- EXERCISE: Look through the entries below for the line that contains "Screen dimensions: 1400x755", then set down that line and each one after it exactly, through the last.

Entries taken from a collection
■ ■ ■ ■ ■ ■ ■
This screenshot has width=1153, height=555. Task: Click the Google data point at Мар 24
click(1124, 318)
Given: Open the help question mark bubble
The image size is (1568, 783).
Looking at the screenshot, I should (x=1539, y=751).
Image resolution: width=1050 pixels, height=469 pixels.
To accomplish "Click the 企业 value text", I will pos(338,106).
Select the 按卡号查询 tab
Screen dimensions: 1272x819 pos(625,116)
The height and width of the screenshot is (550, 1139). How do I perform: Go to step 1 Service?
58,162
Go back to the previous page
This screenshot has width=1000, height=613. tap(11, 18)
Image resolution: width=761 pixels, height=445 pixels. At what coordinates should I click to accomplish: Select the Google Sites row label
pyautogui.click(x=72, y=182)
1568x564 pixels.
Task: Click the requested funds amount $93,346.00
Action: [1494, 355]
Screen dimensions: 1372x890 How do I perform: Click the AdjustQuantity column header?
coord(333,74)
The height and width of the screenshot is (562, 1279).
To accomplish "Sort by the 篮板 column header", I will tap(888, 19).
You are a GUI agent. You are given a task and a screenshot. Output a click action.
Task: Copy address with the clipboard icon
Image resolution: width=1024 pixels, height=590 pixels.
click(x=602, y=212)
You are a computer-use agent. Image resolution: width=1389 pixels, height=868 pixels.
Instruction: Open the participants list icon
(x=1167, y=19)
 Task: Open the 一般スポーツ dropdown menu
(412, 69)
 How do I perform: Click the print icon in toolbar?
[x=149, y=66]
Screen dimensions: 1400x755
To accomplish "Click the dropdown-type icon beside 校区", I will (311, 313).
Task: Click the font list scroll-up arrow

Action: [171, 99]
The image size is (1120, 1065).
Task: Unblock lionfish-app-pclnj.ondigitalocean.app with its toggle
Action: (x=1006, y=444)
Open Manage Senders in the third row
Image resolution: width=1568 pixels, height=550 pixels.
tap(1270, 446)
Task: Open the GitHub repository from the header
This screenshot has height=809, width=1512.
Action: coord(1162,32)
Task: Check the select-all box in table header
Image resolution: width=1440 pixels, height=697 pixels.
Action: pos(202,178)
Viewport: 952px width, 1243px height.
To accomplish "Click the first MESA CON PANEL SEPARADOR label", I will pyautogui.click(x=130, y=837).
■ ■ ■ ■ ■ ■ ■
- RESPONSE AREA:
Screen dimensions: 1400x755
To accomplish "Click the dropdown-type icon beside 校区", I will (311, 313).
Task: Click the font list scroll-up arrow

Action: [171, 99]
The image size is (1120, 1065).
Task: Unblock lionfish-app-pclnj.ondigitalocean.app with its toggle
Action: (x=1006, y=444)
Open Manage Senders in the third row
Image resolution: width=1568 pixels, height=550 pixels.
tap(1270, 446)
Task: Open the GitHub repository from the header
This screenshot has height=809, width=1512.
Action: coord(1162,32)
Task: Check the select-all box in table header
Image resolution: width=1440 pixels, height=697 pixels.
Action: pos(202,178)
Viewport: 952px width, 1243px height.
To accomplish "Click the first MESA CON PANEL SEPARADOR label", I will pyautogui.click(x=130, y=837).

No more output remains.